Mr Ong Ye Kung: I do not think we should describe as, whether MOH agrees that UCCs are useful. We came up with UCCs. In fact, the first one that started was in Sembawang group representation constituency (GRC) and it greatly – over the years – greatly helped Khoo Teck Puat Hospital's ED, helped them manage their ED load and it has proven to be useful. And as I mentioned, if need be, if we need to set up more UCCs – this is a proven model – we will consider doing so.
1.15 pm
But there are competing models. GPFirst in the east has also worked quite well. So, between the two, either or, I think we should consider them.

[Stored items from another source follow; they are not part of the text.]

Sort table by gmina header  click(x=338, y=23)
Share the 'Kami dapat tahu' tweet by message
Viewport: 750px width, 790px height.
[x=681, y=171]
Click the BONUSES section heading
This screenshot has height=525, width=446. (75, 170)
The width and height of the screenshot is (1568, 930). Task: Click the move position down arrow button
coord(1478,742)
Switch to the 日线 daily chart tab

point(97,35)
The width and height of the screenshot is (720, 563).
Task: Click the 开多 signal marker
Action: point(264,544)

As for doctor-to-population ratio, I explained to some extent in my speech, the European doctor-to-population ratio is somehow just higher than the rest of the world. Even in Asia, comparing developed economies, we are more or less about the same level. I do not know what is the reason, some say it is the legacy of the welfare state, others say they did not plan for manpower. But when you look at individual European countries, it is not that pretty a picture.

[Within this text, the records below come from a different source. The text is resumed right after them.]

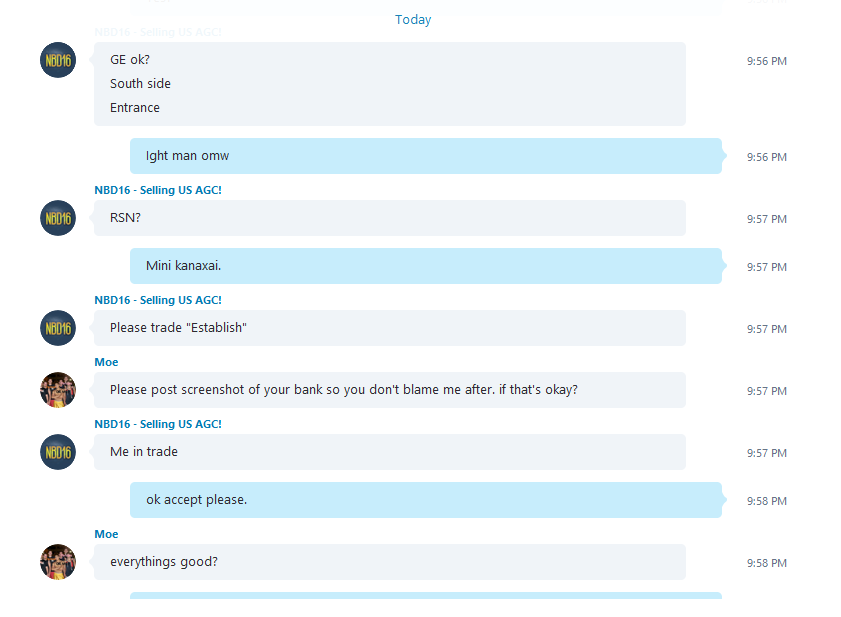This screenshot has width=841, height=617.
Task: Select the "Me in trade" message bubble
Action: pos(390,452)
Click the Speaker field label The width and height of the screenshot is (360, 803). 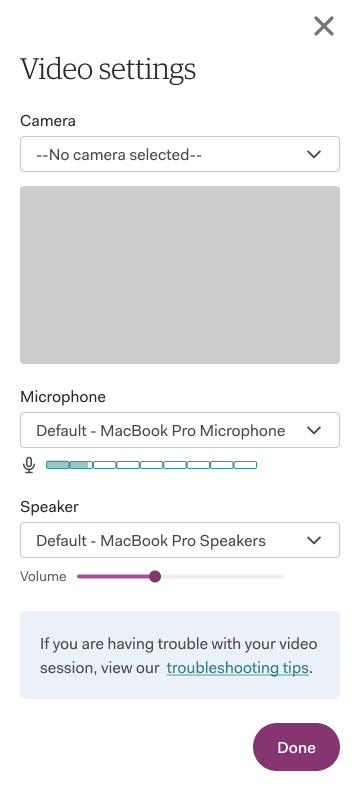(49, 507)
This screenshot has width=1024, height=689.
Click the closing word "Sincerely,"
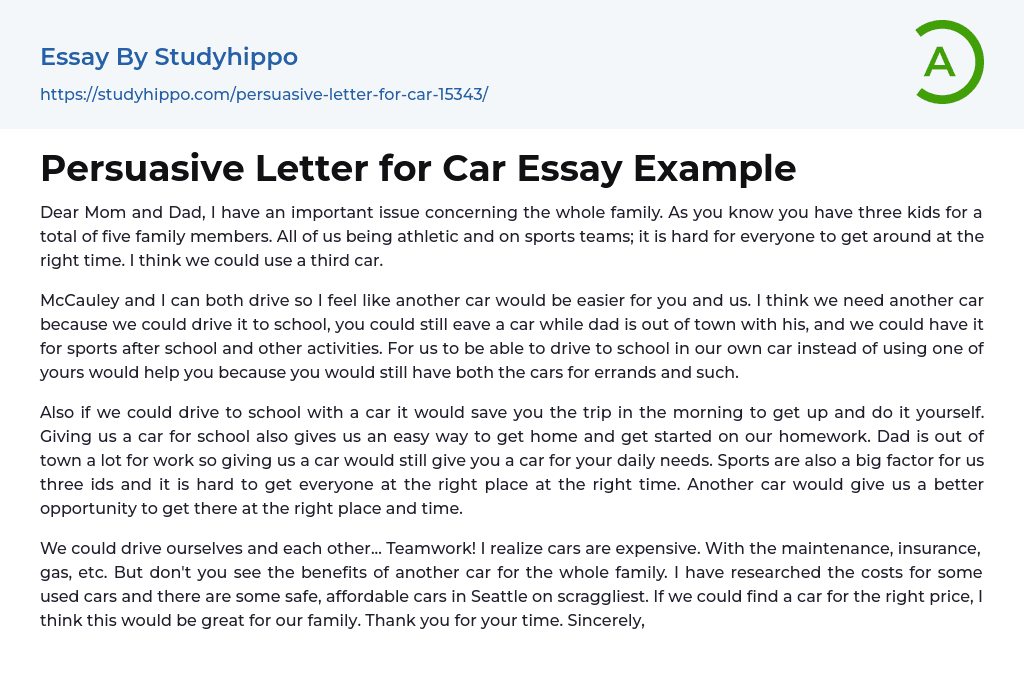click(x=603, y=620)
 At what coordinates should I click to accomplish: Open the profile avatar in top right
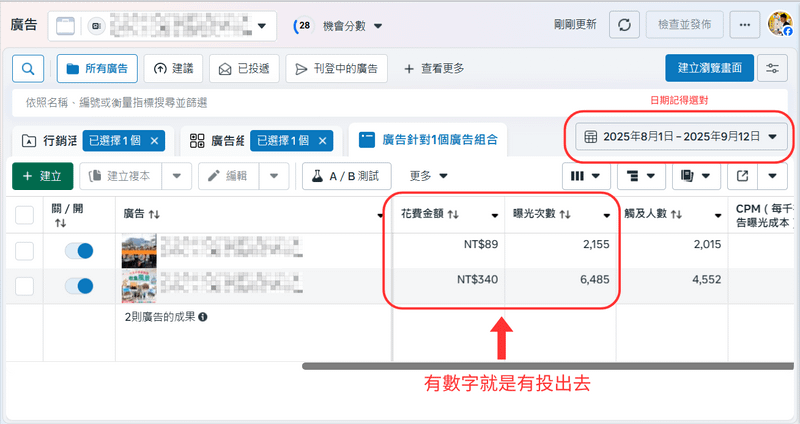coord(780,24)
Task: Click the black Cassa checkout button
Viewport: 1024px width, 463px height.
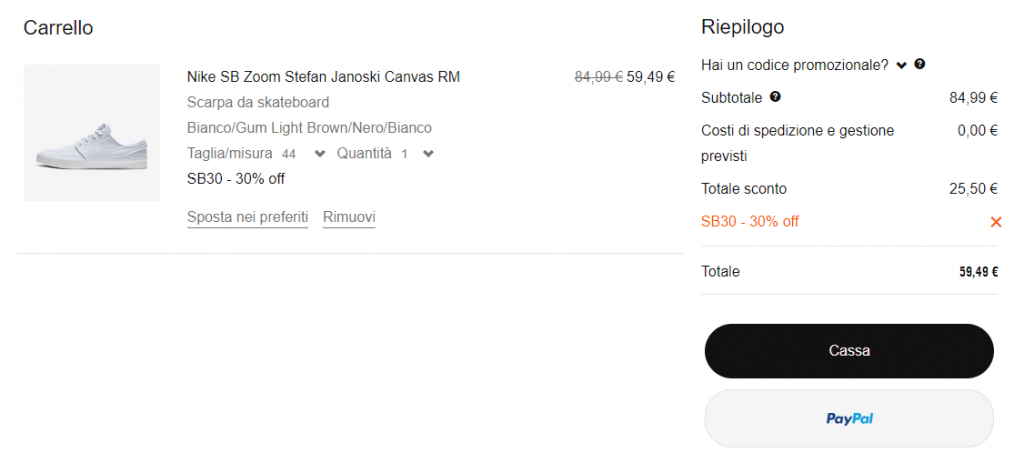Action: (849, 351)
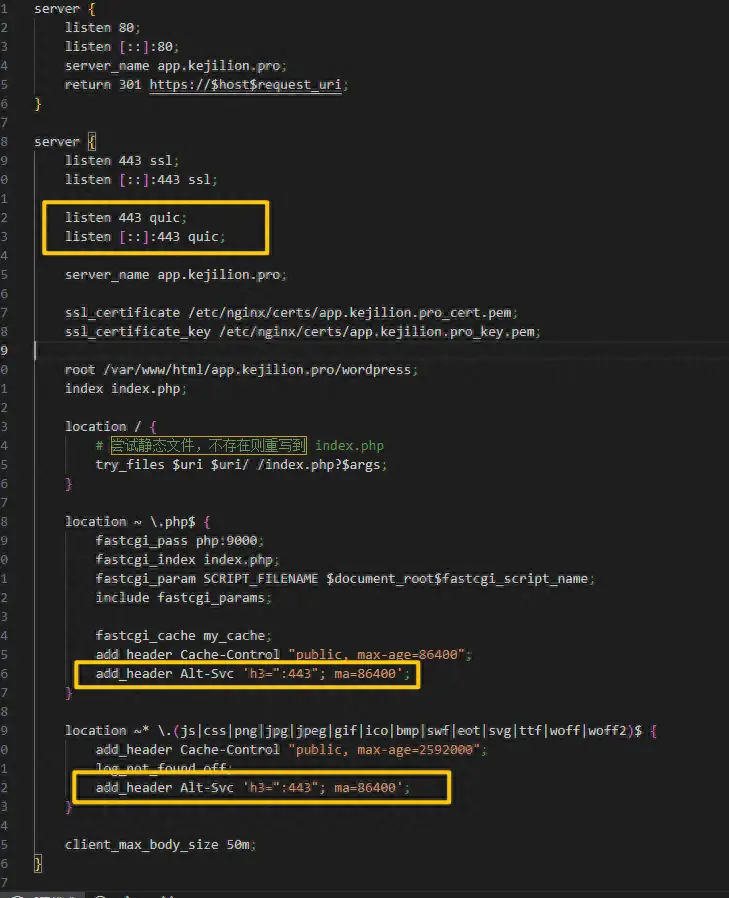
Task: Open the https://$host$request_uri link
Action: [248, 85]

The Dutch, for example, they have stopped using nursing homes because there are not enough medical personnel nor doctors to man them. So today, if you are an old person in Holland, in Netherlands, the default care model is actually home care with a lay person, maybe a nurse, maybe an allied professional visiting you twice or three times a day. That is what they have resorted to.
Germany, the doctors there told me they are in dire straits. Across the states, the hospitals are not efficiently configured and that is what they told me and therefore they are also, despite having more doctors, not delivering the healthcare that the people need.
So, as I mentioned, it is just one number. It is not a numbers game. Where they are trained and what kind of specialty, how the entire system is run, whether the insurance system of that country or the welfare system is creating oversupply, all these play a part. So we take all these into consideration as we manage our healthcare challenge.
As to our own doctor-to-population ratio, it has been increasing. Ten years ago, it was about 2.0, today it is 2.6. So moving forward, there is some room for three local medical schools to take in slightly more perhaps. There is possibility of having more overseas-trained Singaporean doctors returning, all these we have to consider. Our ratio has been increasing, we are ageing, most likely we will increase further. But I would just caution the European model may not be the model that we want to emulate fully.